There’s no good standalone controller-driven on-screen keyboard on Linux. Steam’s keyboard requires Steam running. Other virtual keyboards (Onboard, Florence) need a mouse pointer or are dead projects. I wanted something that takes D-pad and stick input directly, like a console, but can be launched independently of specific games or platforms.
So I built one written in Go with SDL3 and native Wayland layer-shell support. It works as a daemon with a configurable controller combo to toggle show/hide. AUR packages ( gamepad-osk-git , gamepad-osk-bin are updated to v2.
If you’re on Wayland with a gamepad, I’d appreciate testers. Bug reports and PRs welcome. Wayland testers still welcome - especially GNOME (falls back to standard window, no layer-shell). Bug reports and PRs welcome.

Features :
- Full QWERTY with shortcuts row (undo, redo, cut, copy, paste, select all, Alt+Tab, media keys)

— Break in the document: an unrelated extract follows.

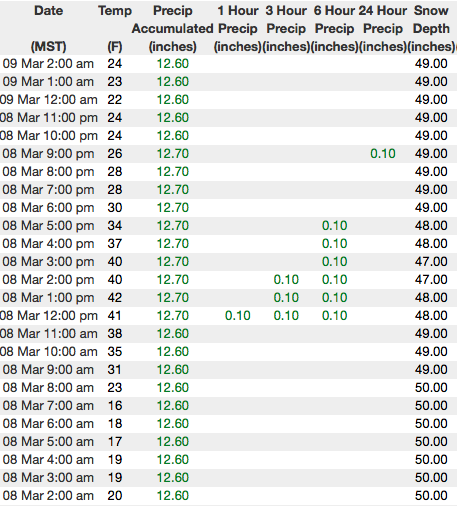Click accumulated precip 12.60 at 11:00 am
457x506 pixels.
click(x=173, y=334)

- D-pad navigation with stick-driven mouse cursor
- Modifier support (Shift, Ctrl, Alt, Super, Caps) with visual status indicators
- Button-hold key repeat for backspace, space, enter
- Alt+Tab key for multiple Tab presses
- Auto-reconnect on controller disconnect/timeout
- Configurable button mapping, 60 themes, adjustable opacity
- Sub-1% CPU idle, under 4% during active input


I see. I wonder, does any of this have issues on Wayland? I try to use it wherever I can for its security benefits, though I know it’s not as flexible as X11 in some cases.
Also, I don’t know where that downvote came from, but it wasn’t me. I gave you an updoot to bring you back above 0.
I pushed the Wayland branch to main and have an updated bin if you wanted to avoid building yourself, though you still need to follow my non-distrobox instructions to test.
No worries about the downvote. evdev and uinput are kernel interfaces, they work the same on Wayland and X11. The display side has native Wayland support via wlr-layer-shell (Sway, Hyprland, KDE Plasma). Steam does the same thing I’m doing for gamepad input - reads /dev/input/event* directly via SDL, creates virtual devices via uinput for remapping. Same kernel interfaces, same udev rules.